Sur le site web de Fibrose kystique Canada, on peut lire: «selon une étude publiée en août 2020, un accès précoce à Trikafta permettrait d’améliorer de façon marquante la santé des personnes fibrokystiques».

«L’étude démontre que si Trikafta devenait disponible en 2021, l’âge médian de survie estimé d’un enfant qui naît avec la FK en 2020 augmenterait de 9,2 ans, lit-on aussi. D’ici 2030, Trikafta pourrait réduire de 60 % le nombre de personnes fibrokystiques ayant une maladie pulmonaire grave et de 15 % le nombre de décès.»

Récemment, le Trikafta a reçu le statut d'examen prioritaire et pourrait donc être approuvé d'ici six mois par le ministère de la santé canadien. L'étape suivante sera la négociation du prix entre la pharmaceutique et les provinces.

«C'est une excellente nouvelle et c'est très encourageant. Les premiers patients canadiens pourraient avoir accès au Trikafta en 2021 et on peut espérer une couverture complète en 2022», a fait savoir le Dr John Wallenburg, directeur des activités scientifiques à Fibrose kystique Canada.

La Sherbrookoise Joanie Lévesque est traitée par le médicament Symdeko. «C'est comme le bébé du Trikafta, a-t-elle dit.
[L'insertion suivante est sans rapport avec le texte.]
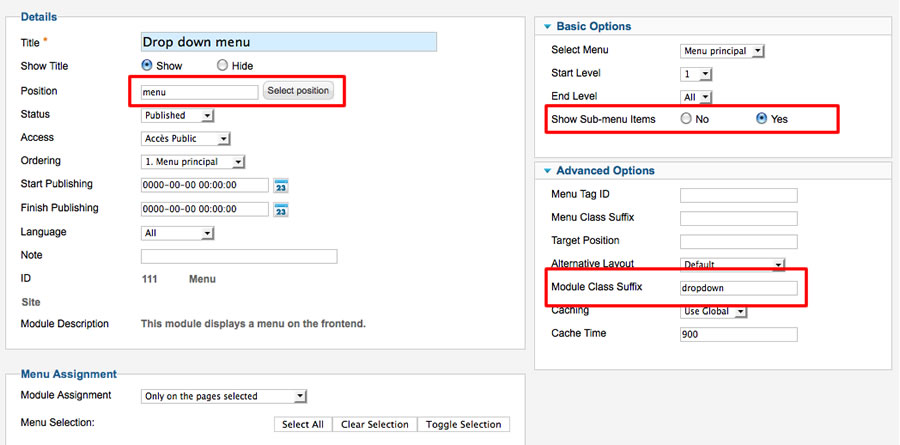Click the Select All button
Screen dimensions: 900x445
303,424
Déjà je sens les bienfaits, je n'ai pas été hospitalisé cette année alors que normalement je le suis à tous les quatre mois. Je n'ose pas imaginer à quel point le Trikafta va améliorer notre qualité de vie! C'est presque inespéré, le médicament existe et on n'y a pas accès. C'est inhumain.»

Seulement 5 % des personnes atteintes de la fibrose kystique sont réceptifs au Symdeko, alors que le Trikafta l'est pour 90 % des patients.